Agree that the East-West Dorwinion-Erebor-Lindon traderoute was significant, North-South there seems to be very little evidence, apart from Shire-Orthanc under Saruman, doesn't mean that it didn't happen however.

I think one plausible mechanism is one that's been proposed for bronze-age Europe, where occasional Greek artefacts turn up in Britain etc. This is the chain of trade, so for example an item made in the Shire could be sold by a hobbit in Bree, picked up as a curiosity by a trader at the Prancing Pony, stolen by the Dunlendings, given as tribute to Saruman, sold on to a Rohirric trader by one of Saruman's agents, who throws it in as a sweetener for a horse deal with a Gondorian, who sells it in the market at Minas Tirith to a noble who thinks its amusing, who notices the Steward looking at it and gifts it to the Steward as an outlandish curiosity.
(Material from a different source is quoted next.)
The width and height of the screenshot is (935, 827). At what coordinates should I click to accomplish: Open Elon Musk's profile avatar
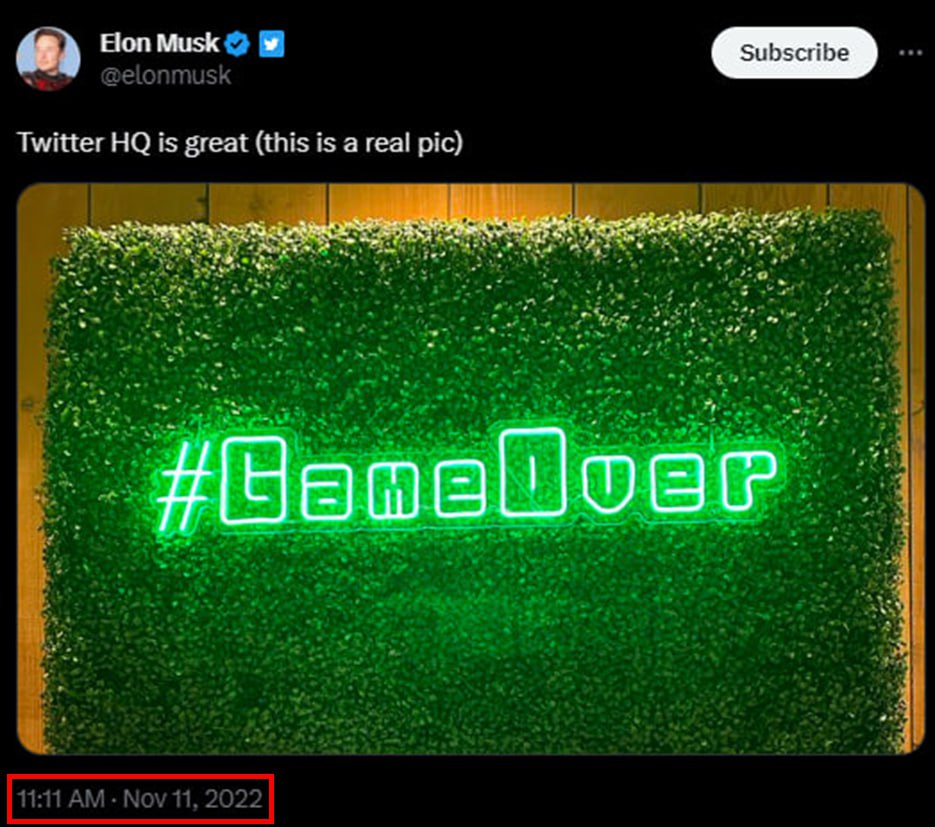(48, 58)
Hey presto - Denethor with an Umbrella
Quite possible. It suprising how far those trade chains (often more like a web than a single chain) can reach. To use an example I am familar with from history (please forgive my little digression). One of the hot items in Alexandria, Egypt from the late Hellenistic to early Roman periods (say about 100BC to AD100) were glass mosaic picture canes and beads made thereof (what we now usually call "millefiori") of great complexity (so complex in fact, that it is only in this century that glassmakers (and then only those who do one of a kind "art glass work" of the kind that can fetch several hundred dollars a bead) have been able to replicate what appaer to have been basic "meat and potatoes" level" canes of the period). As these were really popular as a trade item (durable, took up little space and had an enormous size to value ratio) they tended to go really far in trade to the point where it is possilbe to find beads or raw cane chunks (both were trade items) taken from the same cane, not the same design the same ACTUAL cane (Without getting too, technical a mosaic cane is a bit like a a stick of "cut rock" candy or slice and bake cookies the design runs through the whole thing and so if you take slices or chunks off of it the degin is on each one ) from as far apart as a Frankish burial site and a tomb in the middle of India.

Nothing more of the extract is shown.